- _Instructions for the task_: All records below are to be repeated precisely, with nothing added.

- _Dataset extract_:
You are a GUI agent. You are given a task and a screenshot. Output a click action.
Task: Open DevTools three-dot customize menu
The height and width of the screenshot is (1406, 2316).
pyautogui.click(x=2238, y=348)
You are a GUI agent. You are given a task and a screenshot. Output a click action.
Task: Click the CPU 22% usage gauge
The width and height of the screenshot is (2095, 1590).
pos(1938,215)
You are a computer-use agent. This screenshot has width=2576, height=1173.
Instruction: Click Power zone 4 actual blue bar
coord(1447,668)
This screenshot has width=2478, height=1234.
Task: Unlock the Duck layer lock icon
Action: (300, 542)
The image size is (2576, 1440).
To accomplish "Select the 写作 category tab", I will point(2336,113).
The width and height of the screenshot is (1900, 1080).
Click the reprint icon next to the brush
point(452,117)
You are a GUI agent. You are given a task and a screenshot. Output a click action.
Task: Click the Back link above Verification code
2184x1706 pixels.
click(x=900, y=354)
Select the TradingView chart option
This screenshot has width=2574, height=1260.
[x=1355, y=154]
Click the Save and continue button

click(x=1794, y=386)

- _Answer area_:
You are a GUI agent. You are given a task and a screenshot. Output a click action.
Task: Open DevTools three-dot customize menu
The height and width of the screenshot is (1406, 2316).
pyautogui.click(x=2238, y=348)
You are a GUI agent. You are given a task and a screenshot. Output a click action.
Task: Click the CPU 22% usage gauge
The width and height of the screenshot is (2095, 1590).
pos(1938,215)
You are a computer-use agent. This screenshot has width=2576, height=1173.
Instruction: Click Power zone 4 actual blue bar
coord(1447,668)
This screenshot has width=2478, height=1234.
Task: Unlock the Duck layer lock icon
Action: (300, 542)
The image size is (2576, 1440).
To accomplish "Select the 写作 category tab", I will point(2336,113).
The width and height of the screenshot is (1900, 1080).
Click the reprint icon next to the brush
point(452,117)
You are a GUI agent. You are given a task and a screenshot. Output a click action.
Task: Click the Back link above Verification code
2184x1706 pixels.
click(x=900, y=354)
Select the TradingView chart option
This screenshot has width=2574, height=1260.
[x=1355, y=154]
Click the Save and continue button

click(x=1794, y=386)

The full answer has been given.